On a gagné le maquis Slovène !!

Venise - Ajdovscina

le 28/06/2004

  • nombre de km prévus : 178
  • nombre km effectifs : 164
  • temps prévu : 7h45
  • temps effectif : 6h30

On a gagné le maquis Slovène !!

 

Désolé pour le retard, mais la Slovénie est vraiment galère pour internet. Aucun cybercafé ne voulait de notre clef Usb, sauf celui-ci. Voila donc enfin les résumes de l'étape 8 et 9!!
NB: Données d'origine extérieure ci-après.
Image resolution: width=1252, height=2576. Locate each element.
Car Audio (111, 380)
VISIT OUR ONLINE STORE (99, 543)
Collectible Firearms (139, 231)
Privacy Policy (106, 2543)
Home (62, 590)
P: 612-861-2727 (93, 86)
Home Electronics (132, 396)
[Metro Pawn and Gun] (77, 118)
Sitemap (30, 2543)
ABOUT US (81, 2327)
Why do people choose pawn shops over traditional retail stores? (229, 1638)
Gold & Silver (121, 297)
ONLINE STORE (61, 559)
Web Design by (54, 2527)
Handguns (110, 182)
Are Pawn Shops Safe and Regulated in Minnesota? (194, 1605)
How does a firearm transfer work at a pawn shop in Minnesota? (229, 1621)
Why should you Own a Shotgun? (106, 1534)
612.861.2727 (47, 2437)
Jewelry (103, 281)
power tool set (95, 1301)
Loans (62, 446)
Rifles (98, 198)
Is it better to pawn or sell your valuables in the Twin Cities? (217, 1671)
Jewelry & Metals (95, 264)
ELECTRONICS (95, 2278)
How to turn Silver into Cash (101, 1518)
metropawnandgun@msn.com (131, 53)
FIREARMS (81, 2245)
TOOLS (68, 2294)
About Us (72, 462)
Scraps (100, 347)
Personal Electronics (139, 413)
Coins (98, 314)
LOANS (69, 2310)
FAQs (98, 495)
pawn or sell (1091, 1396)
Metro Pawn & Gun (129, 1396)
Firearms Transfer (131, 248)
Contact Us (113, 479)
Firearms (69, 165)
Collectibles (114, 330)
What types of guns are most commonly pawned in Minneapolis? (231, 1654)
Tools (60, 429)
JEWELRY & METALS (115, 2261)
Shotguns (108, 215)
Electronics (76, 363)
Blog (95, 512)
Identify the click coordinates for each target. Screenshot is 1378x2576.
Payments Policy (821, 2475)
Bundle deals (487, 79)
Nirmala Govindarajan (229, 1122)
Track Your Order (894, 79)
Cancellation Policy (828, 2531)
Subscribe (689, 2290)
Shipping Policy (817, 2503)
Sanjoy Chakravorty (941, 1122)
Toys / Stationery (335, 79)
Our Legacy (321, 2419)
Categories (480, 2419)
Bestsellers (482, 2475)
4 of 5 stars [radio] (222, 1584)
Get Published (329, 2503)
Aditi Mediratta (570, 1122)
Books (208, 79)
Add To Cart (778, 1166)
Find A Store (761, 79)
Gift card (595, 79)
Nous sommes arrivé en Slovénie aujourd’hui. Mais avant vous parler de l’étape du jour, revenons un peu sur notre journée de repos d’hier, dans laquelle nous avons visité Venise. Ce n’est pas ce qu’il y a de plus reposant, puisqu’il s’agit d’une ville piétonne. Nous avons retrouvé nos deux mamans (photo 1). Dans un cybercafé, nous avons mis à jour notre site. A 8 euros de l’heure, on se dépêche. Venise est une ville très portée sur l’argent ! La connexion Internet est 4 fois plus chère que la normale, et tout est comme ça. Nous prenons le Vaporetto, qui est le métro fluvial de Venise ! La destination de tout touriste qui se respecte est… la place San Marco, bien sûr ! avec ses pigeons, ses musiciens, ses italiennes (photos 2 à 7) ! C’est blindé de monde, de toutes les nationalités. Nous rencontrons très brièvement trois australiennes (photo 8). « Vous voulez être sur la photo avec nous ? ». Et puis elles nous demandent ce qu’est ce Tour d’Europe écrit sur nos maillots. On leur explique brièvement ce que nous faisons et les invitons à visiter notre site : « allez voir l’étape 8 et vous y serez ! » Nos gentilles australiennes nous quittent avec un petit prospectus dans les mains !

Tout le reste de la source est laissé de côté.